3rd International Conference on CRISPR Technologies

Inhibition and Recovery of CRISPR/spCas9 Activity at Closed Chromatin in a Human Cell Line

Authors

Haynes, K. - Presenter, Emory University
Daer, R., Arizona State University
Hamna, F., Arizona State University
Barrett, C., Arizona State University
To efficiently and reliably edit human DNA in living cells with CRISPR, the Cas9/gRNA complex must overcome barriers imposed by chromatin-mediated compaction. Chromatin is a system of proteins and nucleic acids that organize genomic DNA within the nuclei of eukaryotic cells. Chromatin composed of Polycomb-family proteins mediates epigenetic repression in stem cells and differentiated cells, and is distributed throughout the genome at hundreds of sites that drive cell development pathways. Therefore biomedically important target genes may often be inaccessible to CRISPR. Previously, we demonstrated that closed, silenced chromatin impedes CRISPR editing by making the DNA less accessible to Cas9/gRNA binding.

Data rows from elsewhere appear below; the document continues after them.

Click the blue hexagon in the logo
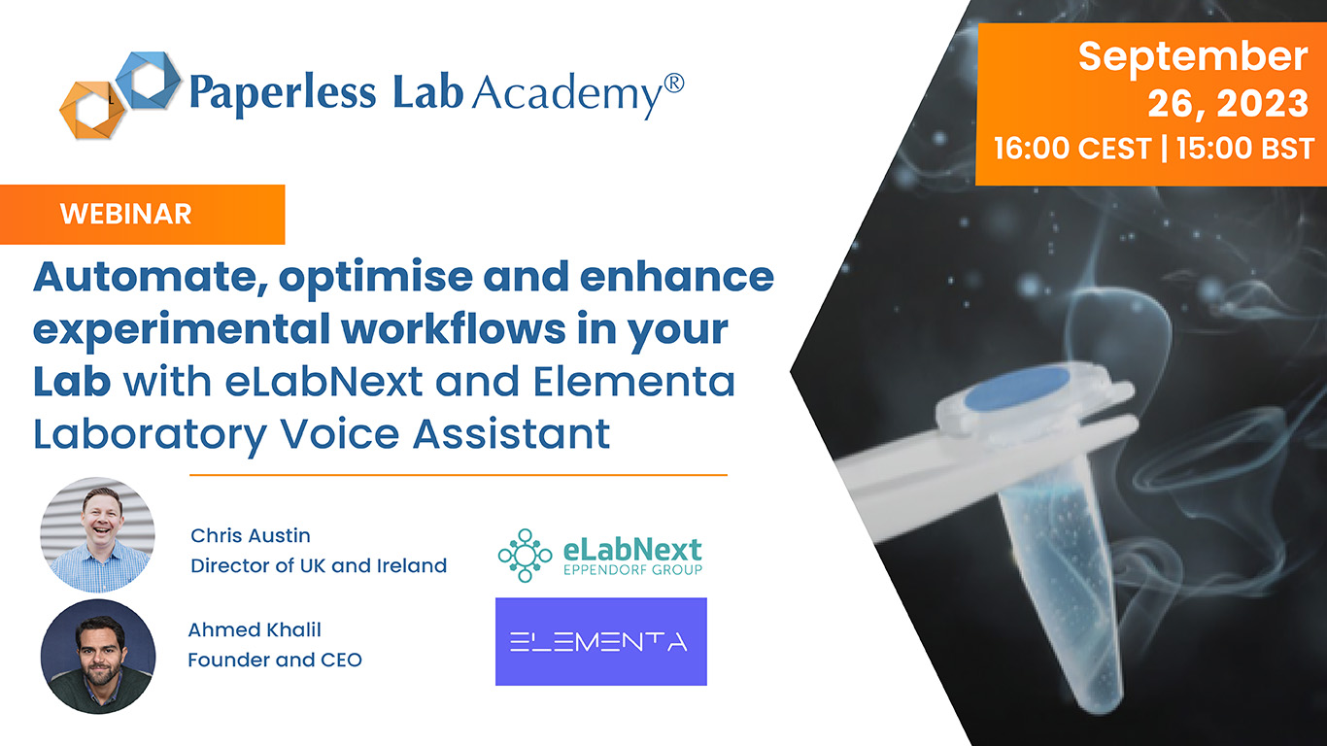pos(148,80)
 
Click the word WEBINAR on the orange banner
pos(125,214)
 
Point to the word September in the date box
pos(1193,58)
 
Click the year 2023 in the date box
pos(1262,104)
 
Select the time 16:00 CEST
pos(1072,149)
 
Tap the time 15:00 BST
pos(1245,149)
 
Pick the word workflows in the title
pos(453,329)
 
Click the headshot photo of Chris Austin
pos(98,535)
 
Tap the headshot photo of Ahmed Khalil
pos(98,657)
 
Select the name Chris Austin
pos(250,535)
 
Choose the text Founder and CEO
pos(275,661)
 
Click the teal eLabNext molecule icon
pos(525,556)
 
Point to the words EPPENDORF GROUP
pos(632,570)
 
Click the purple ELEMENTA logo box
pos(600,642)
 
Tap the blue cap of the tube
pos(1017,389)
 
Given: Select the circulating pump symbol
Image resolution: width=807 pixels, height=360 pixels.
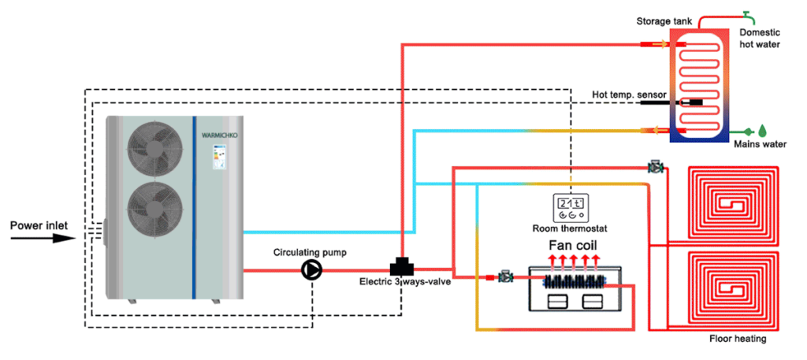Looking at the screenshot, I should coord(313,270).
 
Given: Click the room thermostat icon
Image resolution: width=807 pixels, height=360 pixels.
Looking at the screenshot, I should coord(572,207).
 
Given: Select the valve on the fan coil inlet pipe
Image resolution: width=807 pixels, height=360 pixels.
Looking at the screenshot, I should coord(505,277).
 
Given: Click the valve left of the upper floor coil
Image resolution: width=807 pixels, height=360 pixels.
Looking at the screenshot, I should coord(655,167).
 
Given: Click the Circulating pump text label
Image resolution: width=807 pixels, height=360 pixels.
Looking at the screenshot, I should coord(307,252).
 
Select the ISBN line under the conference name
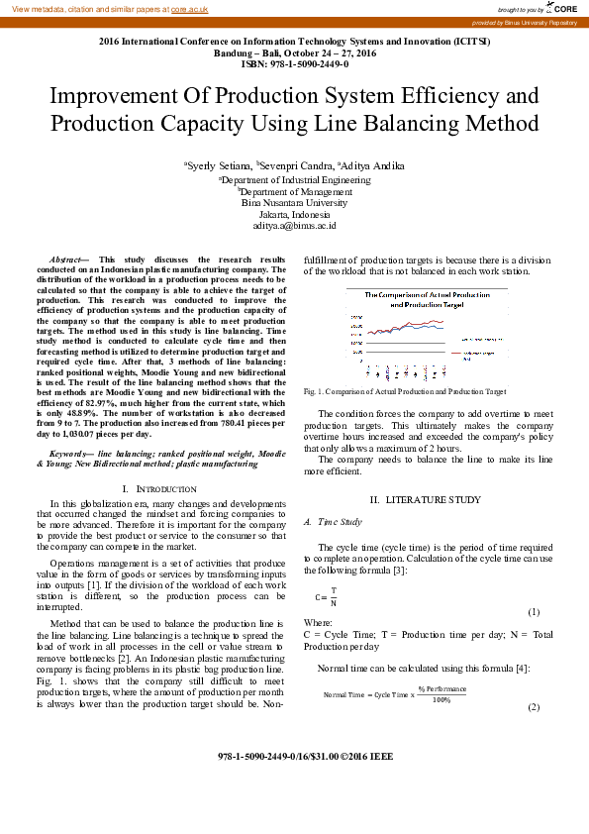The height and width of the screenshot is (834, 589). click(294, 64)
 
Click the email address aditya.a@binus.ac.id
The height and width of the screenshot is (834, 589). click(294, 225)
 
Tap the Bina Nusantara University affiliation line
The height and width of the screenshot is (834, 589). click(294, 202)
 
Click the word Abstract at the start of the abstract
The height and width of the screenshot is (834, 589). click(66, 259)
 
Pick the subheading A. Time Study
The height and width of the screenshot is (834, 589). click(333, 521)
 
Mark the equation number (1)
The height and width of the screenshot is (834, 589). click(533, 613)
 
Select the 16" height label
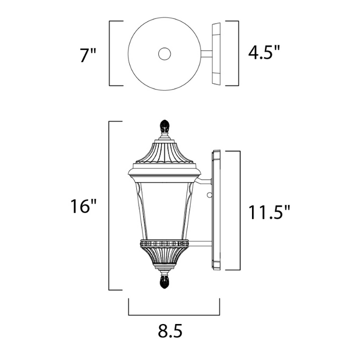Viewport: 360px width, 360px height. [83, 207]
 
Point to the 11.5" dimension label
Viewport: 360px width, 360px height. [269, 211]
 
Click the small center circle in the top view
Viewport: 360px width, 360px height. [165, 53]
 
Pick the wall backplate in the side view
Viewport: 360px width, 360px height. [215, 210]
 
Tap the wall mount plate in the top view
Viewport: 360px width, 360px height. [216, 53]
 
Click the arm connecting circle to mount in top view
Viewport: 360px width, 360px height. [205, 53]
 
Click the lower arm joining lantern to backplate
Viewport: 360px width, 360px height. [202, 242]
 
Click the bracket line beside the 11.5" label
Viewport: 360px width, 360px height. [240, 210]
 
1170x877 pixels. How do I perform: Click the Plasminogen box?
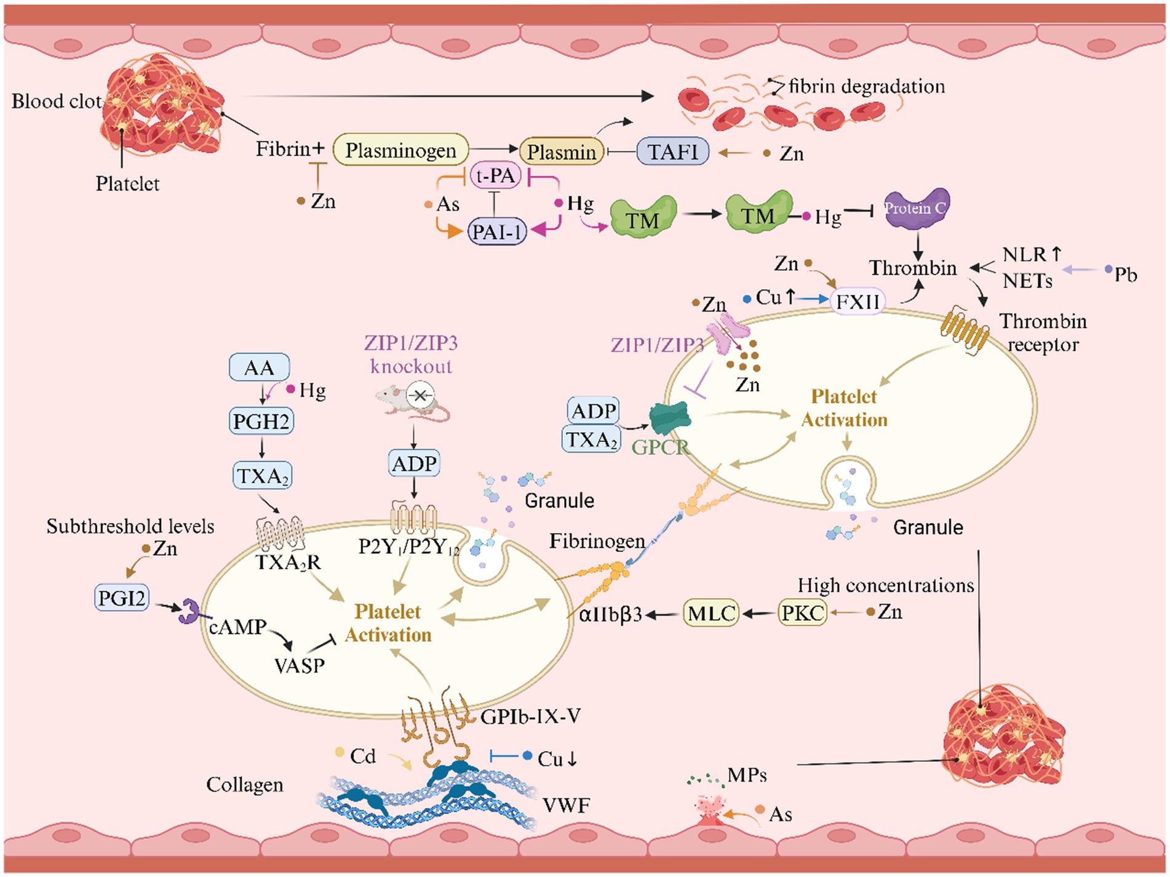[400, 150]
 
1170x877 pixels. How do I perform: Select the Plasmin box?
[562, 151]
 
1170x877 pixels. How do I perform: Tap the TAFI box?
[673, 151]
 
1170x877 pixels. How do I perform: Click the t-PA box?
[496, 176]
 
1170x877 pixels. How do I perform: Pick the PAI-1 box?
[497, 232]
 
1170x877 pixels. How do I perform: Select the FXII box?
[858, 302]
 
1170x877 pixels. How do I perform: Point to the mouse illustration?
[412, 401]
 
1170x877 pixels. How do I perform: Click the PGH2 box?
[261, 422]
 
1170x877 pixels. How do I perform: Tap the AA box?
[259, 367]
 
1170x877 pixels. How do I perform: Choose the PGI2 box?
[122, 597]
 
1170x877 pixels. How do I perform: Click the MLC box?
[711, 613]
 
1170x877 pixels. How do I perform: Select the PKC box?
[802, 613]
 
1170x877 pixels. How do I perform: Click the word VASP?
[300, 665]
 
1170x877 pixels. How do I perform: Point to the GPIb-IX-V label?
[530, 716]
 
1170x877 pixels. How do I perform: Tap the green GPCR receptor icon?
[670, 418]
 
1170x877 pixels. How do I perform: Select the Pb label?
[1126, 274]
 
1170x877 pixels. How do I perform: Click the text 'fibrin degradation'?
[867, 86]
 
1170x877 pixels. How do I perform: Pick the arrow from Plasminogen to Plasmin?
[493, 148]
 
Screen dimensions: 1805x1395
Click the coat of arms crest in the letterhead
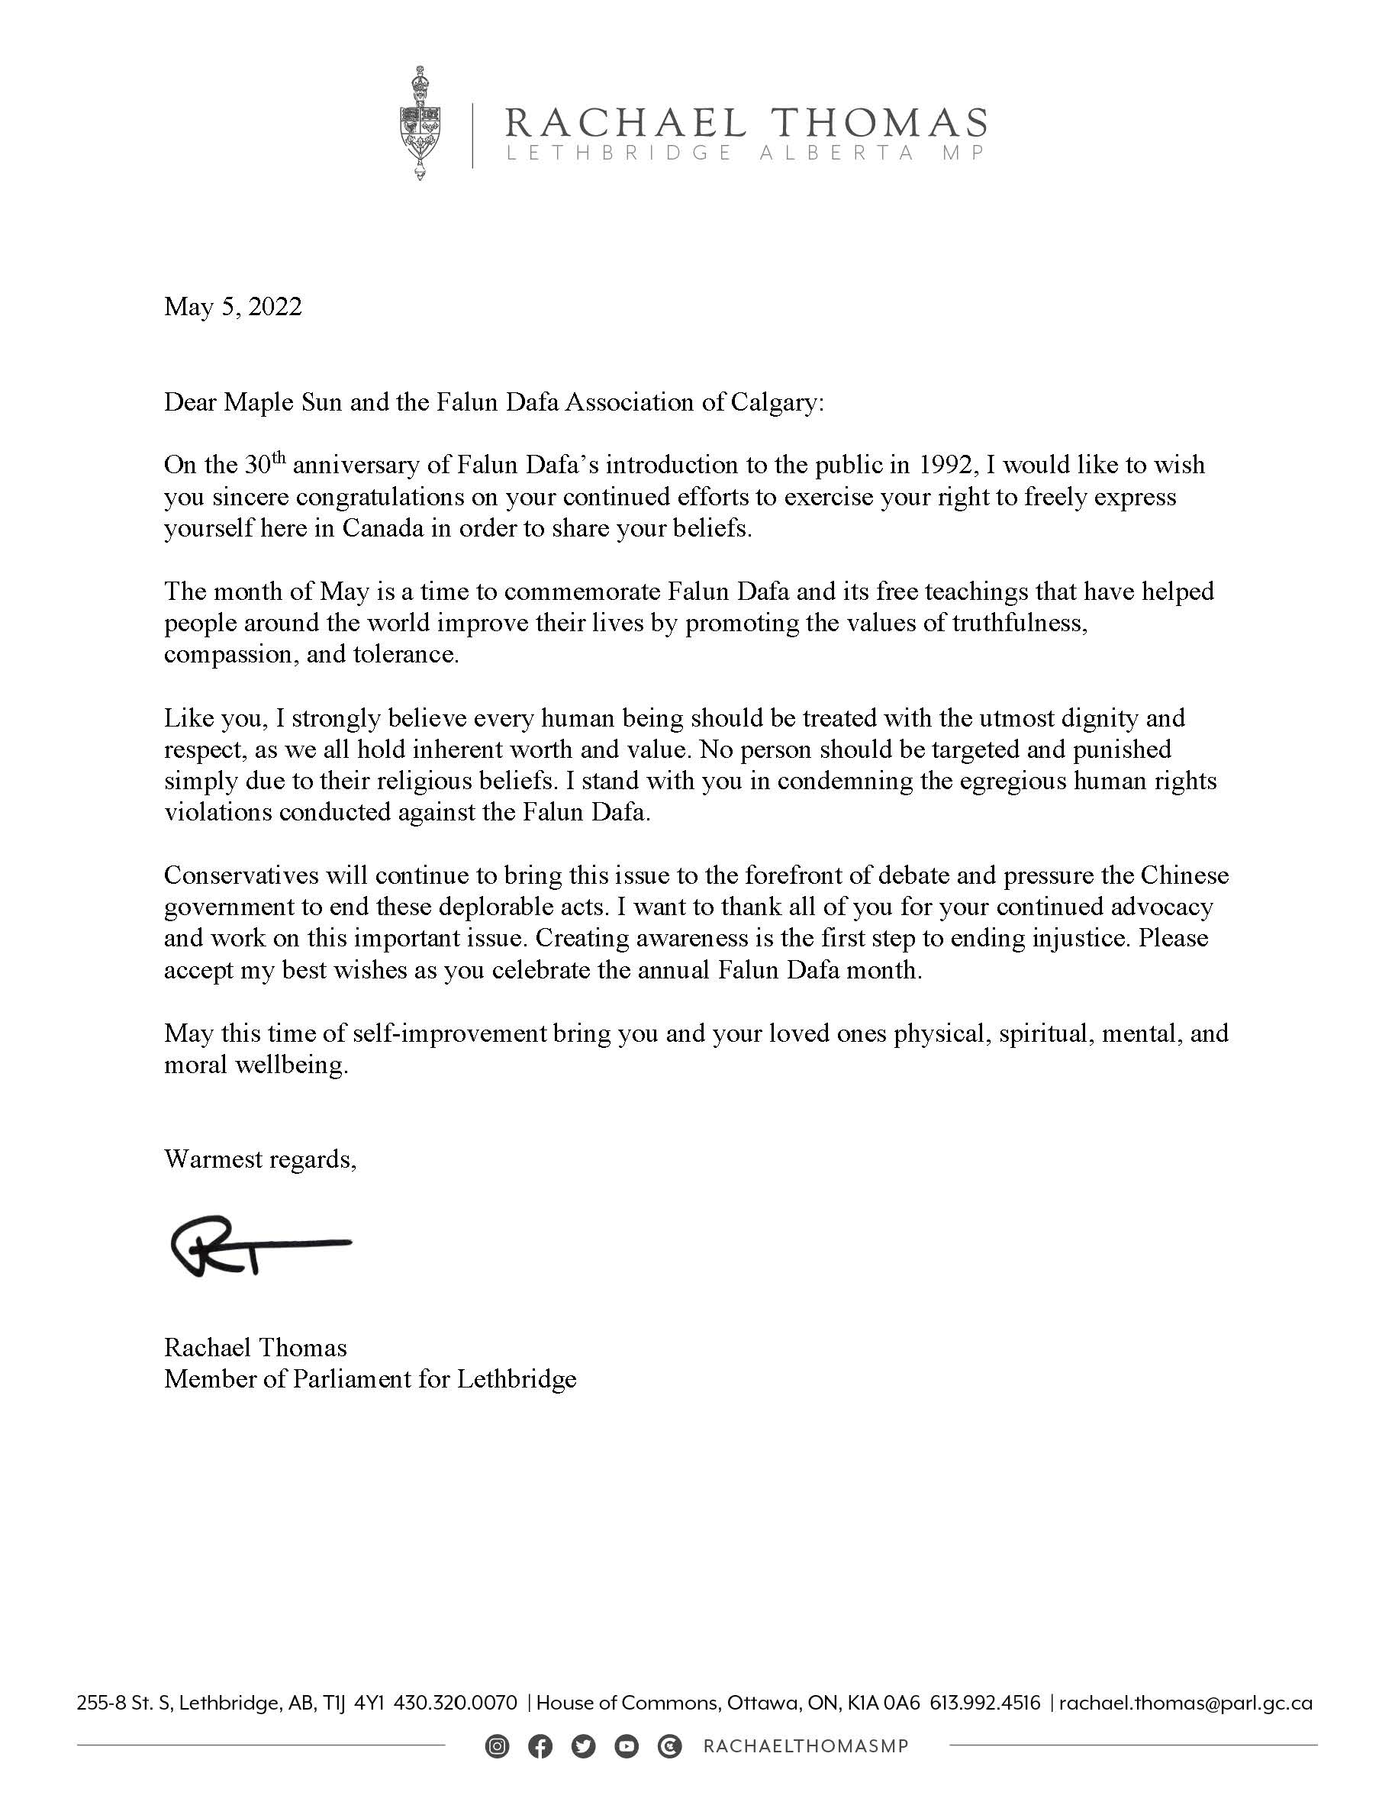tap(420, 124)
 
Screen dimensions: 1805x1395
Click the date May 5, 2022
tap(233, 307)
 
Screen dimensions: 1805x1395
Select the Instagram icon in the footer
tap(497, 1746)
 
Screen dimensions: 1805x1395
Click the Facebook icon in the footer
tap(540, 1746)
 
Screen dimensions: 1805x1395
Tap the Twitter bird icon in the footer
tap(584, 1746)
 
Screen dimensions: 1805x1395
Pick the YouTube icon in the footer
tap(627, 1746)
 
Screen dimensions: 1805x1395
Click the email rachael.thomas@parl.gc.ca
tap(1185, 1703)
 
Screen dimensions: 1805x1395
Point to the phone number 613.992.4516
tap(985, 1703)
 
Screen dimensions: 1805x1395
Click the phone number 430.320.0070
tap(456, 1703)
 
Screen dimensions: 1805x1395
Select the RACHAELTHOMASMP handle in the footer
tap(806, 1746)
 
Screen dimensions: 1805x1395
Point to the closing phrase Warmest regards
tap(259, 1159)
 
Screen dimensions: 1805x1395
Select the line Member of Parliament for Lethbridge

Our investigation of the underlying mechanism showed that disruption of chromatin through siRNA-mediated knock-down of the Polycomb complex enhanced CRISPR editing. Interestingly, target gene overexpression also impeded CRISPR activity. To further investigate the requirements for inducing a CRISPR-accessible state, we compared two approaches: a broad-acting Polycomb-disrupting drug (EZH2 inhibitor UNC1999) and site-specific chromatin-modifying fusion proteins. We explored the mechanism of enhanced editing at artificially opened chromatin in HEK293 cells using deep sequencing of edited DNA and chromatin immunoprecipitation (ChIP) of histone modifications. We demonstrate strong CRISPR enhancement with transient expression of the site-specific, fusion transcriptional activator Gal4P65 and no enhancement with the small molecule chromatin inhibitor UNC1999. In both cases H3K27me3 was depleted from the CRISPR target site, but only Gal4P65 gene-activating enhanced CRISPR efficiency. CRISPR activity was also restored by other Gal4 fusions that did not activate luciferase expression. Our results support the use of site-specific, activator-associated fusion proteins as an effective method to enhance Cas9 editing within Polycomb-repressed chromatin.